While milk prices are at or just above break-even cost of production levels heading into 2016, there is hope on the horizon.

That’s according to Tim Hunt, an economist and global dairy strategist with Rabobank. Hunt spoke at Dairy Today’s Elite Producer Business conference in Las Vegas this November.

“The 2015 global market crash has depressed U.S. exports and pushed down producer returns,” he says. “If U.S. butterfat premiums erode in coming months, farm gate prices will fall further.”
But the supply brakes are being applied globally, and lower world prices are reawakening consumers. The result: “Pricing will likely enter a sustained upward phase in mid 2016,” Hunt says.

The reasons:

  • China will likely work through its current inventory of dairy stocks, and Chinese milk production will not keep pace. Lower milk prices in China means small dairy farms are continuing to exit the business, and any new development of large farms has been shelved until better prices return.
  •  New Zealand could see milk production decline nearly 10% in the first half of 2016 since feeding supplements is no longer profitable at these current world prices.
  • European Union (EU) milk production is expected to barely grow at all because of lower milk prices and reduced cash flows, and U.S. milk production might grow just 0.5% next year.
  • Current excess global supplies are roughly 5 million metric tons, which is about the annual milk production of the state of Idaho. Even so, it represents just three weeks of international trade. “Lower milk pricing will help unlock additional consumption, eroding those international stocks,” he says.

 
There could, of course, be some hiccups along the way. “EU quotas coming off and Euro currency valuations could result in more milk than we are expecting, or there could be further struggles in the global economy,” Hunt says.

But at the same time, a strong El Niño this winter could cause problems in New Zealand and lower its production even further.

Underlying market factors are much different now than in 2009, the year of the last major price crash.
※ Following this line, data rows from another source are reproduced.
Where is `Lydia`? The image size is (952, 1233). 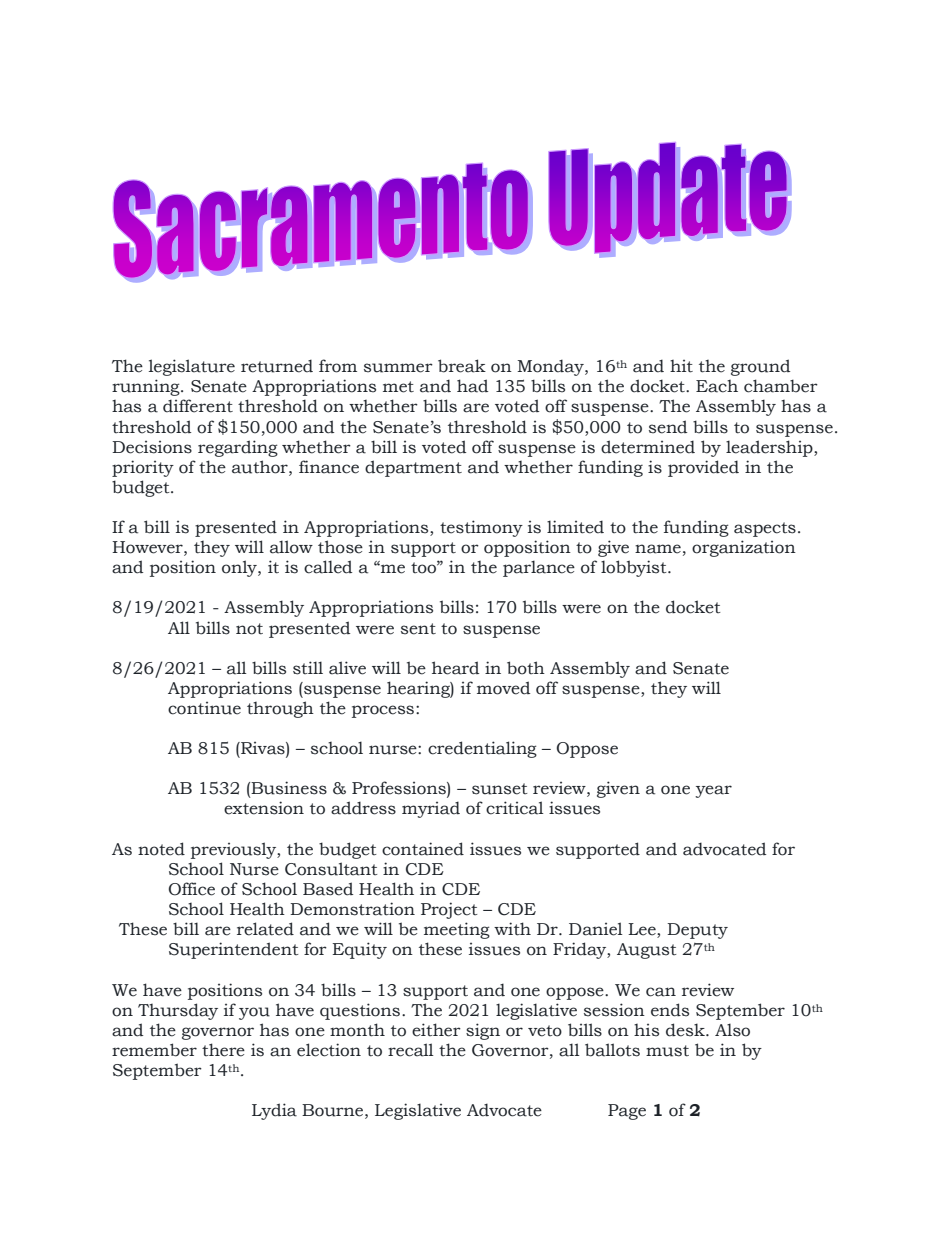
Lydia is located at coordinates (274, 1111).
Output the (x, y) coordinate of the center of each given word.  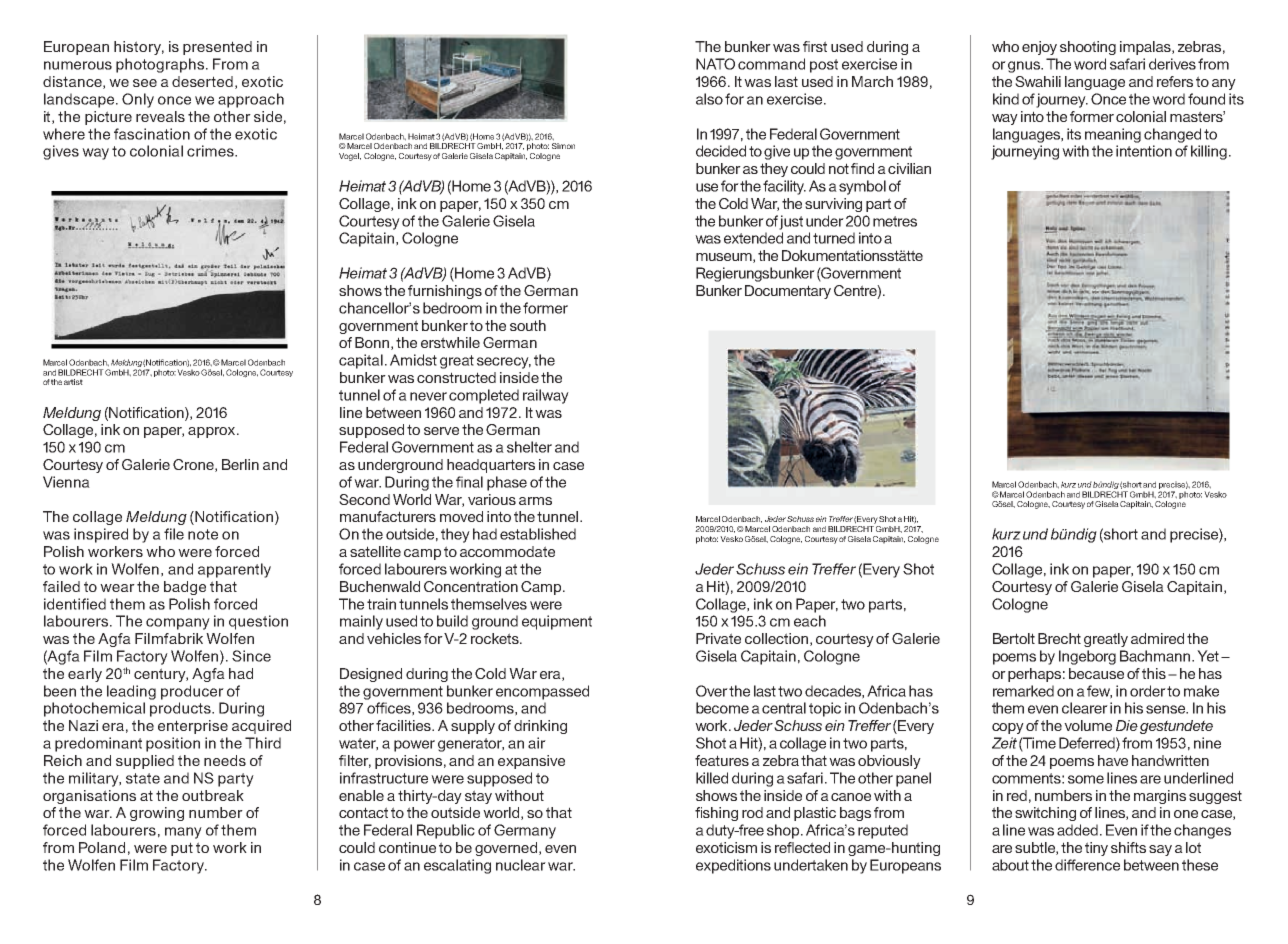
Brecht (1059, 638)
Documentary (788, 292)
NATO (715, 64)
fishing (716, 814)
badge (185, 588)
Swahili (1038, 81)
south (528, 325)
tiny (1096, 849)
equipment (557, 622)
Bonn (372, 342)
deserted (202, 81)
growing (157, 814)
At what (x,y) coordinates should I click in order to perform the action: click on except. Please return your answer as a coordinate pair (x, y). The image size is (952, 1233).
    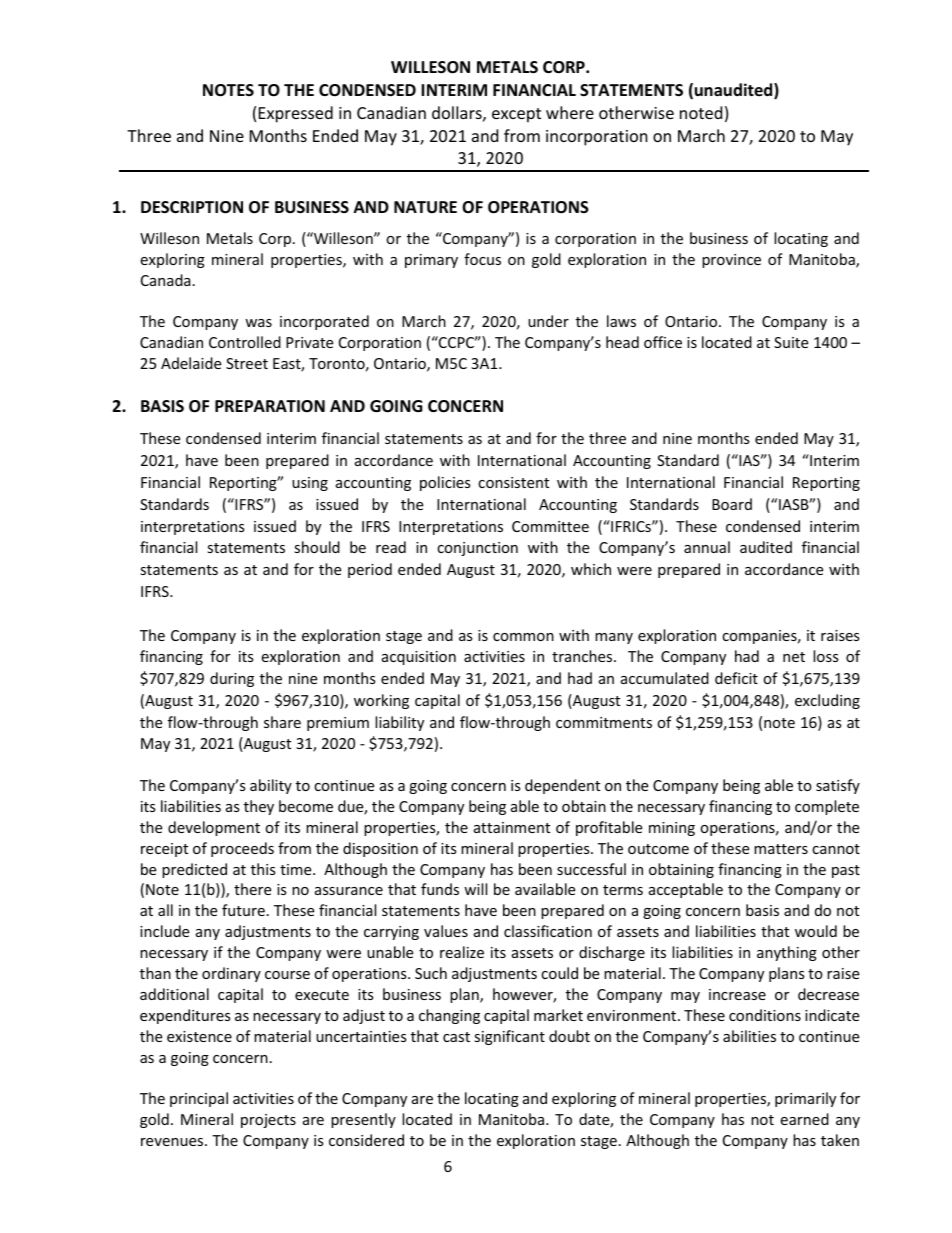
    Looking at the image, I should click on (516, 115).
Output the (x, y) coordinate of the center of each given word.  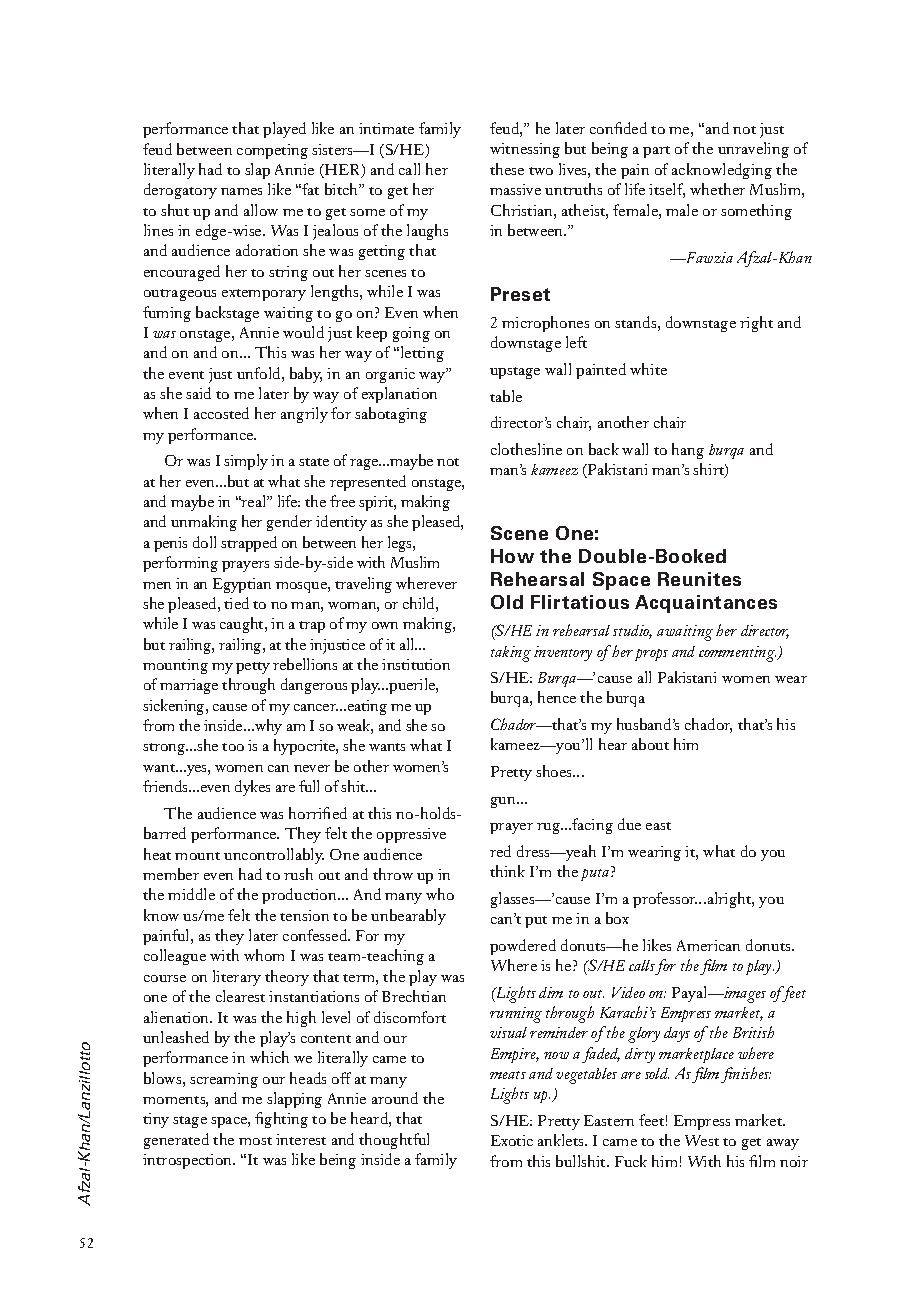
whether (717, 189)
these (507, 169)
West (702, 1140)
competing (272, 151)
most (255, 1141)
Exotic (512, 1140)
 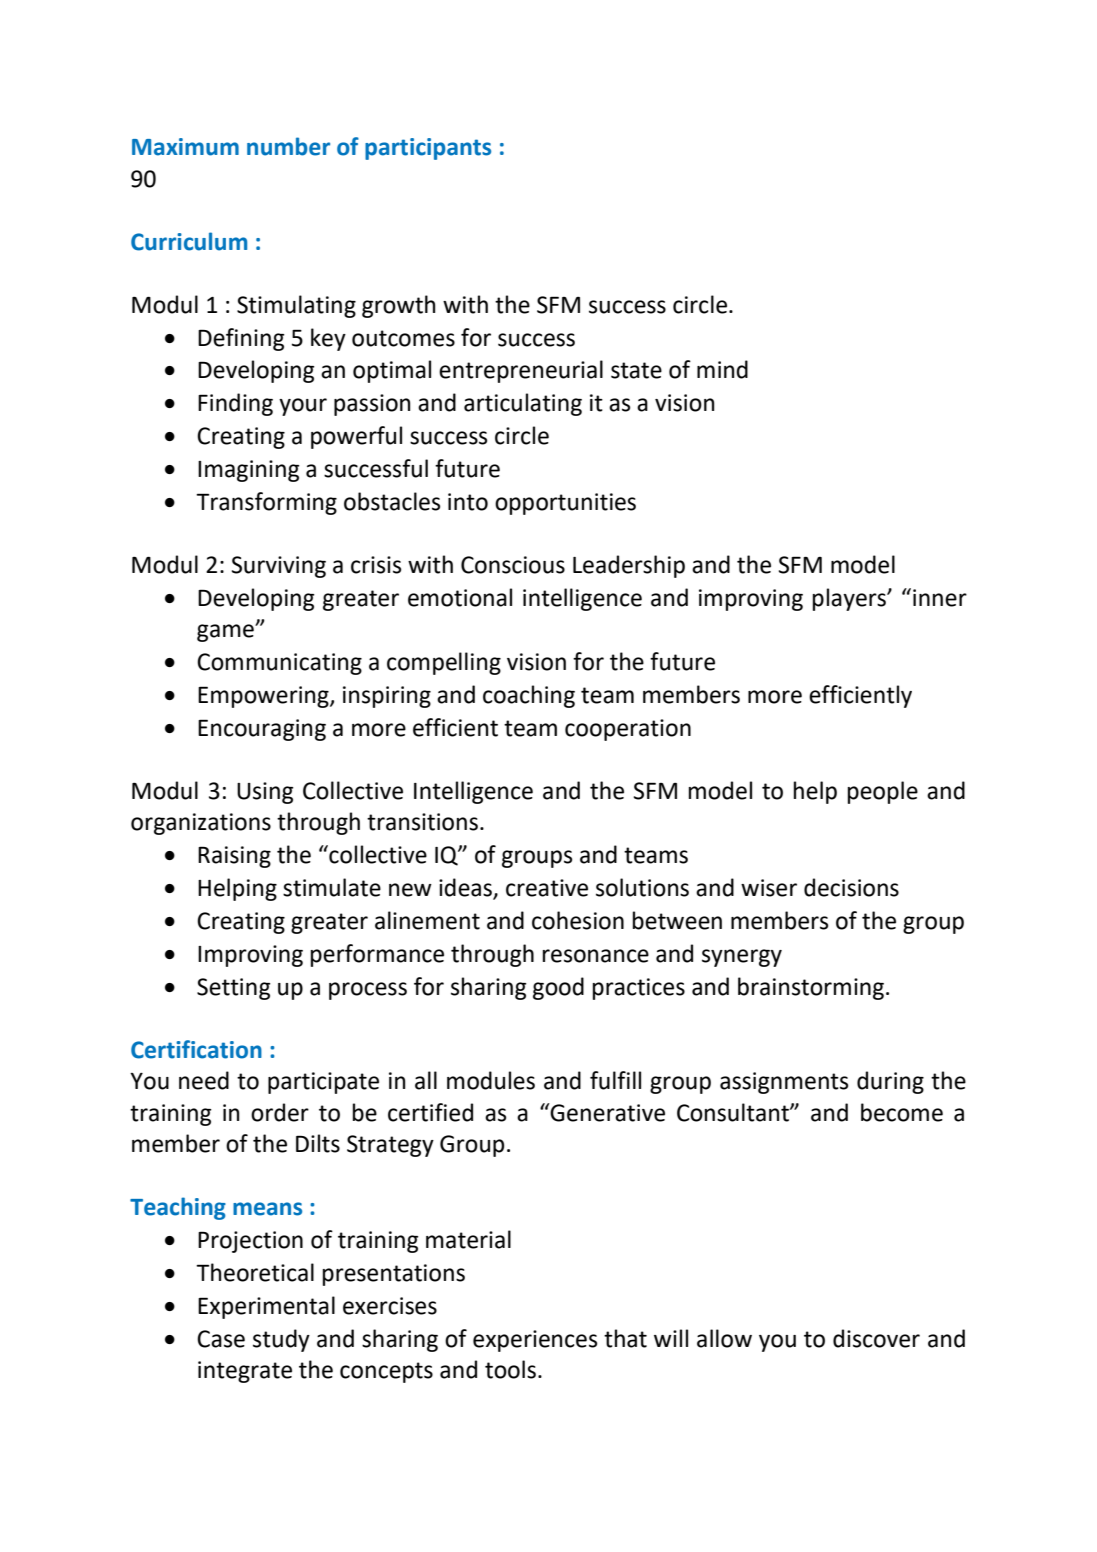 I want to click on mind, so click(x=722, y=369).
In 2009, dairy imports were down almost across the board, in large part because capital markets were locked up and importers could not finance purchases.

“Demand conditions were also very different in 2009, when the world economy was contracting 2%,” Hunt says.

This year, China slowed its dairy purchases significantly because it imported huge amounts in 2014. The Chinese are now working their way through those inventories, and it’s likely they’ll be back in the buying mode by next summer.

The Russian embargo also halted European sales destined for that market, for the most part. European milk originally headed to Russia was converted to powder, stock piled and now hangs over other markets.

The difference now, compared to 2009, is the surplus is in private hands—which impacts how stocks behave. If governments hold the stocks, they typically release them in smaller increments so as not to further soften the market.

When stocks are held privately, they are released sooner to avoid storage and carrying costs. While that can cause prices to soften, the pain is less prolonged.

And unlike 2009, the world economy in 2015 is growing 2% to 3%. So as dairy prices decline, more third-world countries are willing and able to purchase products. When dairy products reached record levels in 2013 and 2014, many of these countries were priced out of the market.

Finally, dairy farmers worldwide will feel the pinch of lower prices. World supplies of milk will actually go negative by next spring, which will further erode stock-piled inventories.